Если бы Мюмтаз в тот момент попросил разрешения удалиться и ушел, то, возможно, его жизнь сложилась бы совершенно по-другому. Но судьбе было угодно, чтобы он остался. По правде, он был не из тех, кто родился с инстинктом самосохранения. Любое случайное событие в жизни заставало его врасплох, делало его открытой для всех мишенью. На этот раз произошло то же самое. Он не смог оставить ни Нуран, ни Тевфик-бея. Его пригласили на ужин, и он должен был остаться.

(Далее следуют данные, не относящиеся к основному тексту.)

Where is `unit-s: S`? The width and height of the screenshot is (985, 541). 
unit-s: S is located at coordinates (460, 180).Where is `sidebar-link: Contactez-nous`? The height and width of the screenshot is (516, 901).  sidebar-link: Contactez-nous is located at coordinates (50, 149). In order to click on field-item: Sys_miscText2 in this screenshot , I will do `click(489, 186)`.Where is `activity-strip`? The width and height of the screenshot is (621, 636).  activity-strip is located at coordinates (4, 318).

Около восьми они сели ужинать, на столе стояла ракы. Дядя Нуран применил все свое искусство в деле распития анисовой водки. Даже Яшар, увидев стол, не удержался и решил пропустить пару-тройку стаканчиков, отложив в сторону заботы о здоровье. Вечер начинался прекрасно. Несмотря на непрекращавшиеся дожди, было жарко. Однако что-то втайне беспокоило Мюмтаза в тот приятный вечер под единственным фонарем в саду у граната, в неотвратимо опускавшейся тьме осеннего вечера. Почти все веселились. Казалось, даже Нуран позабыла о грусти, которая не отпускала ее уже несколько дней.

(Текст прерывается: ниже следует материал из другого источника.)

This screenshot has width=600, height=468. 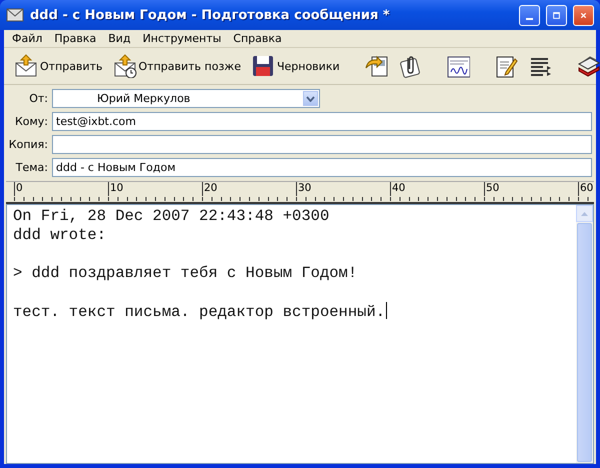 I want to click on minimize-icon, so click(x=530, y=19).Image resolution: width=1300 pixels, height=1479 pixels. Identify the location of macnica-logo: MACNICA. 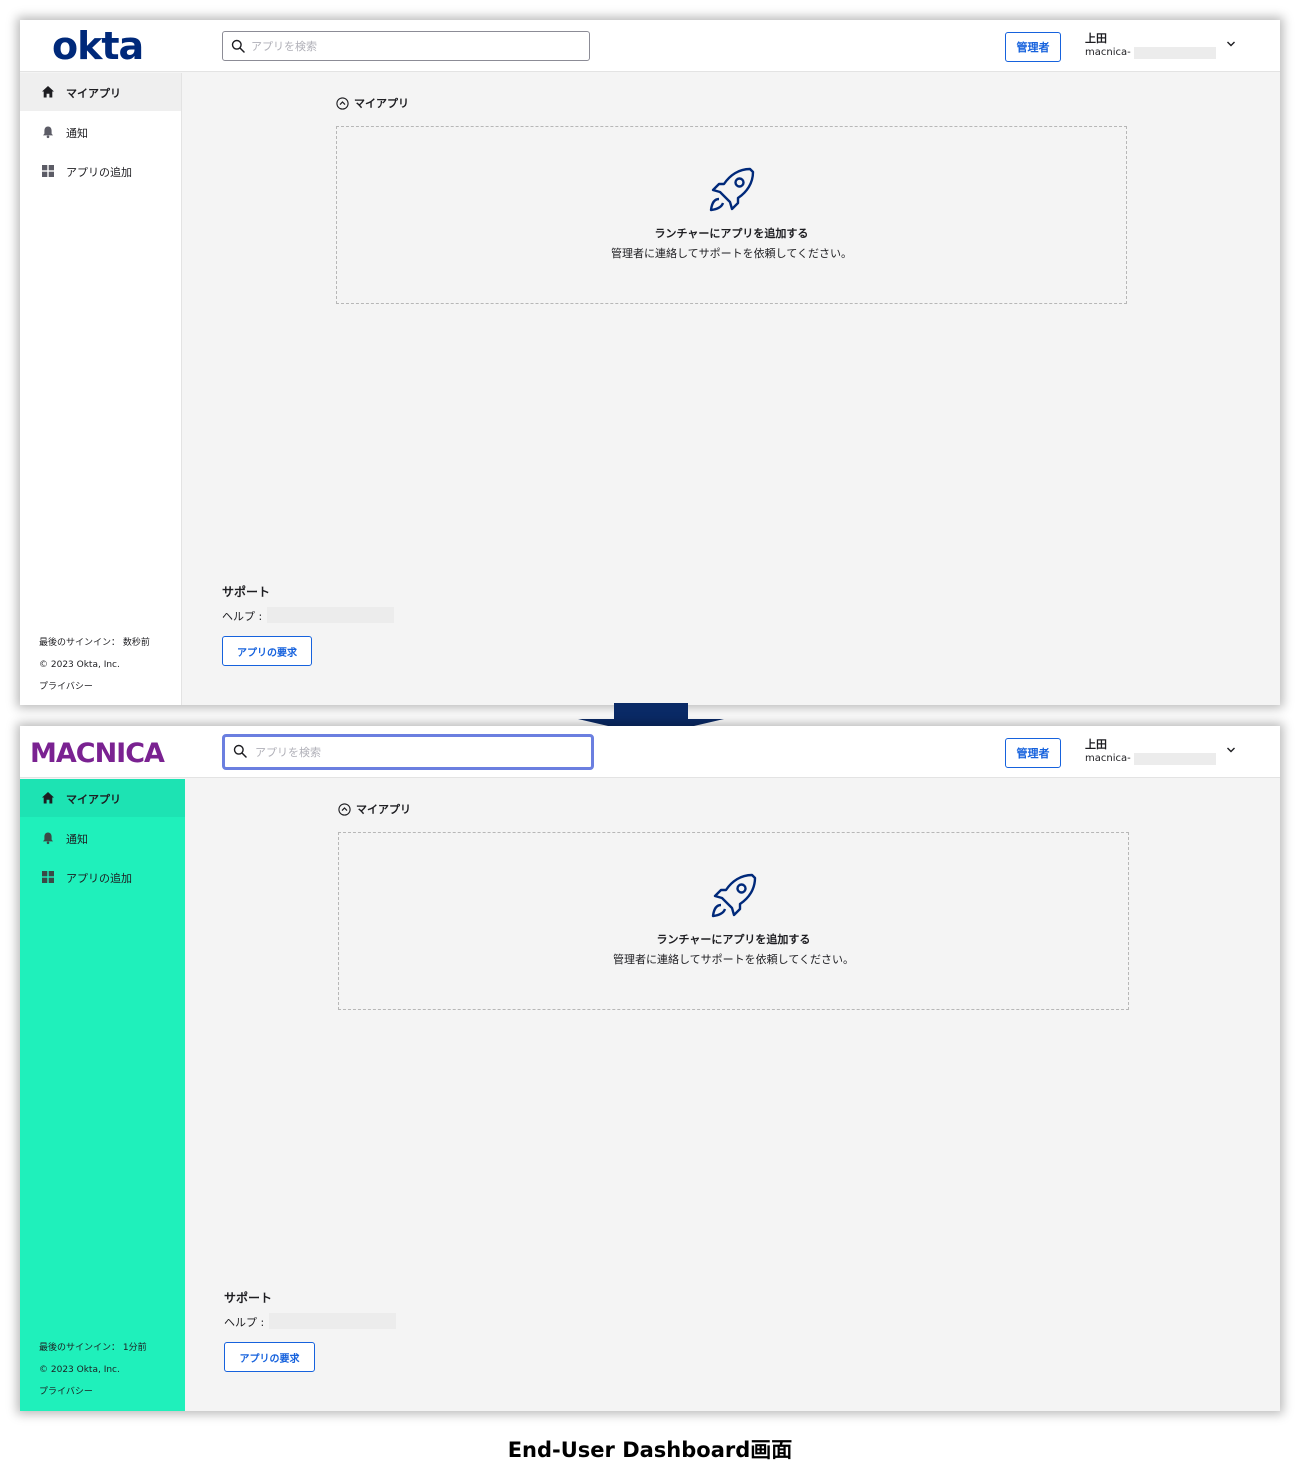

Появление у стола Фатьмы испортило все веселье. Она хныкала: «Пустите меня сюда, я не хочу есть дома одна». Через некоторое время ей перестало нравиться, что Нуран с Мюмтазом сидят друг напротив друга. К этим маленьким шалостям все давно привыкли, и никто не замечал их на фоне рассказа меддаха [123] Меддах — бродячий сказитель-импровизатор, представлявший традиционный для Османской Турции вид устного народного творчества.

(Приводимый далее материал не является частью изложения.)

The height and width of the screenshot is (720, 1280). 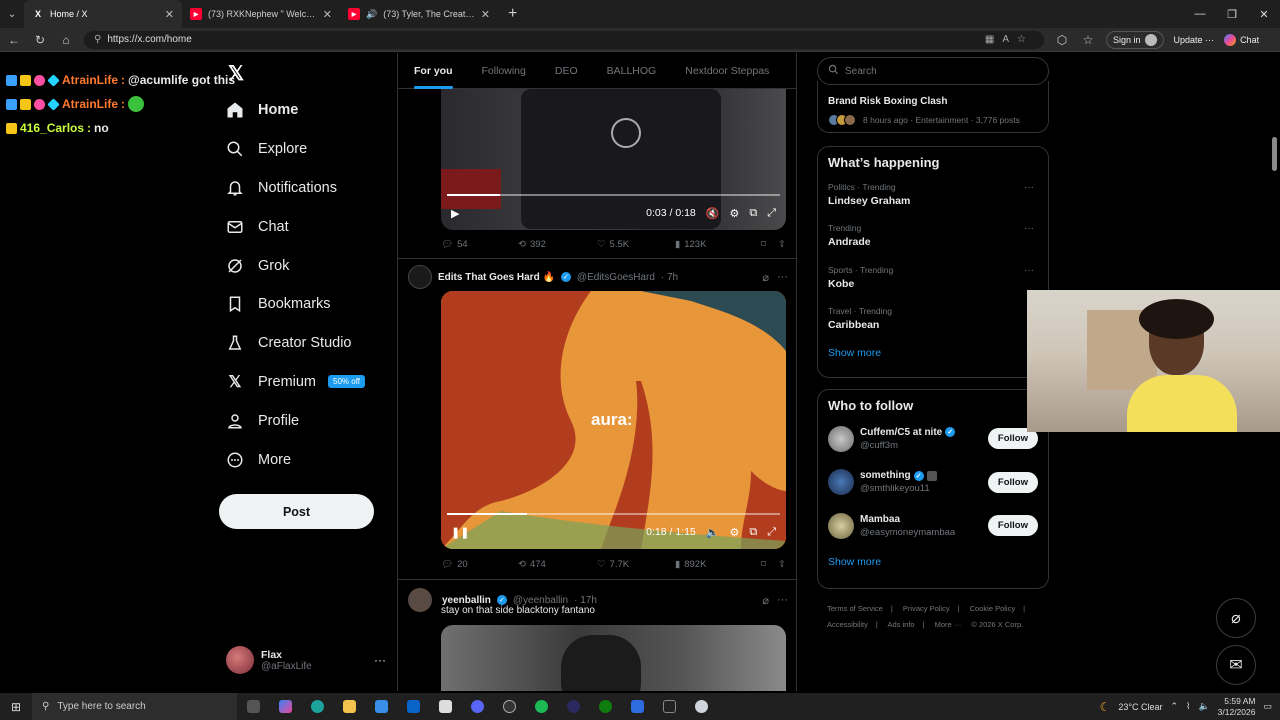 I want to click on follow-button: Follow, so click(x=1012, y=526).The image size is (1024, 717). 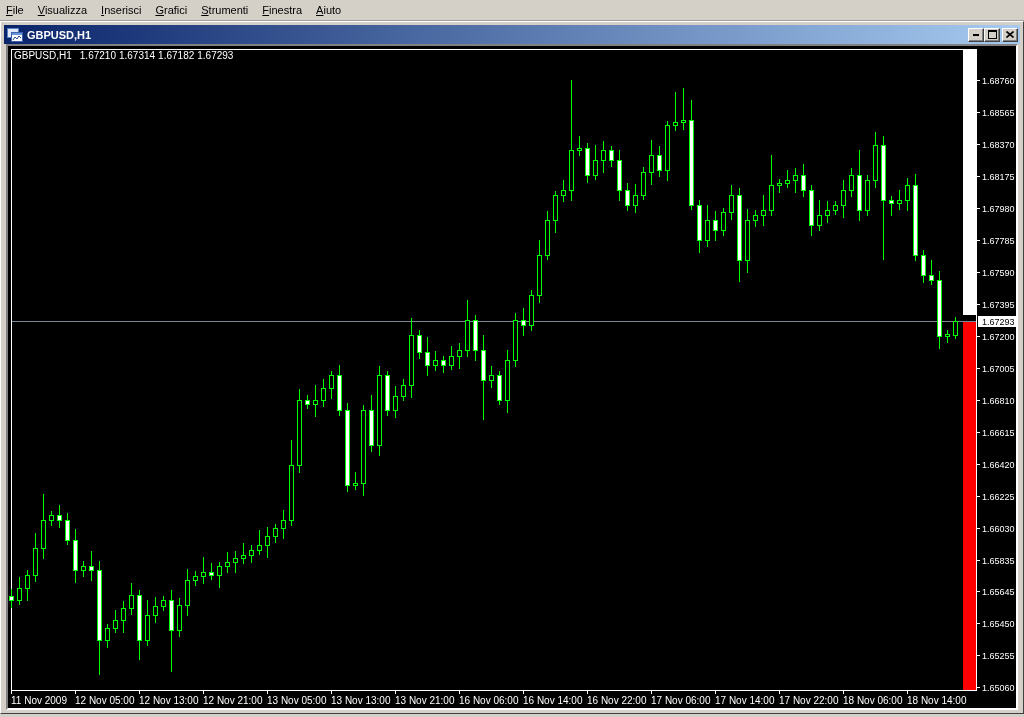 I want to click on ohlc-value: 1.67314, so click(x=137, y=56).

, в лице которого выступал Тевфик-бей. Во время третьего тоста Фатьма встала из-за стола и пошла в дом будто для того, чтобы взять какую-то забытую вещь, и больше за стол не вернулась. Она придумала себе развлечение у колодца и занялась чем-то средним между танцем и прыжками на одном месте. Она прыгала и тянула руки к молодому месяцу, словно пыталась поймать невидимый мяч. Лицо ее светилось непонятной радостью. Она улыбалась во весь рот. Все не отрываясь смотрели на нее. Под конец она начала слишком громко смеяться, а движения ее ускорились. Она то била себя по бокам на каждом повороте, то поднимала руки вверх и тянулась всем телом к месяцу.